Par remy.philippot le 06/07/17

Dans un arrêt du 19 juin 2017, le Conseil d’Etat précise les conditions dans lesquelles peuvent être contestés le jugement avant dire droit faisant usage des pouvoirs prévus par l’article L. 600-5-1 du code de l’urbanisme et le jugement mettant fin à l’instance après régularisation du permis de construire.

"6. Lorsqu'un tribunal administratif, après avoir écarté comme non fondés des moyens de la requête, a cependant retenu l'existence d'un vice entachant la légalité du permis de construire, de démolir ou d'aménager dont l'annulation lui était demandée et a alors décidé de surseoir à statuer en faisant usage des pouvoirs qu'il tient de l'article L. 600-5-1 du code de l'urbanisme pour inviter l'administration à régulariser ce vice, l'auteur du recours formé contre ce jugement avant dire droit peut contester le jugement en tant qu'il a écarté comme non-fondés les moyens dirigés contre l'autorisation initiale d'urbanisme et également en tant qu'il a fait application de ces dispositions de l'article L 600-5-1. Toutefois, à compter de la délivrance du permis modificatif en vue de régulariser le vice relevé, dans le cadre du sursis à statuer prononcé par le jugement avant dire droit, les conclusions dirigées contre ce jugement en tant qu'il met en oeuvre les pouvoirs que le juge tient de l'article L. 600-5-1 du code de l'urbanisme sont privées d'objet"

Il précise en outre la notion de bâtiment à usage principal d’habitation pour l’application de l’article R. 811-1-1 du CJA qui supprime temporairement l’appel pour les recours contre les permis de construire en zone tendue.

" 2. En vertu des dispositions de l'article R. 811-1-1 du code de justice administrative, issu du décret du 1er octobre 2013 relatif au contentieux de l'urbanisme, les tribunaux administratifs statuent en premier et dernier ressort sur les recours, introduits entre le 1er décembre 2013 et le 1er décembre 2018, dirigés contre " les permis de construire ou de démolir un bâtiment à usage principal d'habitation ou contre les permis d'aménager un lotissement lorsque le bâtiment ou le lotissement est implanté en tout ou partie sur le territoire d'une des communes mentionnées à l'article 232 du code général des impôts et son décret d'application ".

3. Ces dispositions, qui ont pour objectif, dans les zones où la tension entre l'offre et la demande de logements est particulièrement vive, de réduire le délai de traitement des recours pouvant retarder la réalisation d'opérations de construction de logements, dérogent aux dispositions du premier alinéa de l'article R. 811-1 du code de justice administrative aux termes desquelles : " Toute partie présente dans une instance devant le tribunal administratif (...) peut interjeter appel contre toute décision juridictionnelle rendue dans cette instance ". Pour leur application dans le cas où la construction est destinée à différents usages, doit être regardé comme un bâtiment à usage principal d'habitation celui dont plus de la moitié de la surface de plancher est destinée à l'habitation. 

4. En l'espèce, d'une part, la ville de Paris figurait, à la date du permis attaqué, sur la liste des communes annexée au décret du 10 mai 2013 relatif au champ d'application de la taxe annuelle sur les logements vacants instituée par l'article 232 du code général des impôts.

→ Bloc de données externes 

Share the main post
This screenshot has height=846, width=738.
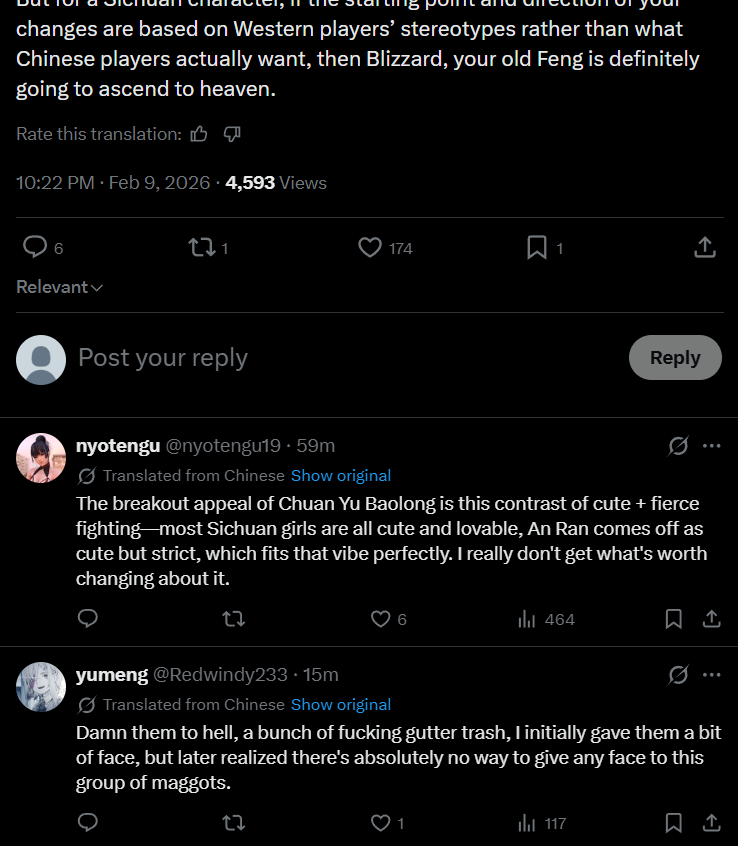pyautogui.click(x=704, y=247)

D'autre part, la demande du syndicat des copropriétaires de la résidence Butte Stendhal et autres a été présentée après le 1er décembre 2013. Enfin, il ressort des pièces du dossier soumis aux juges du fond que le permis de construire litigieux autorise la construction d'un bâtiment à usage multiple comportant, pour une surface totale de 4 672 m², 2 037 m² de logements sociaux et logements de fonction, un centre d'hébergement d'urgence de 1 867 m² et une crèche de 864 m². Dès lors qu'un centre d'hébergement d'urgence constitue un bâtiment à usage principal d'habitation au sens des dispositions citées au point 2 de l'article R 811-1-1 du code de justice administrative, le projet immobilier autorisé par le permis de construire en litige, dont 83% de la surface de plancher est destinée à l'habitation, doit être regardé comme étant " à usage principal d'habitation " au sens de ces dispositions"

 

CE, 19 juin 2017, Syndicat des copropriétaires de la résidence Butte Stendhal et autres, n°s 394677 397149, B.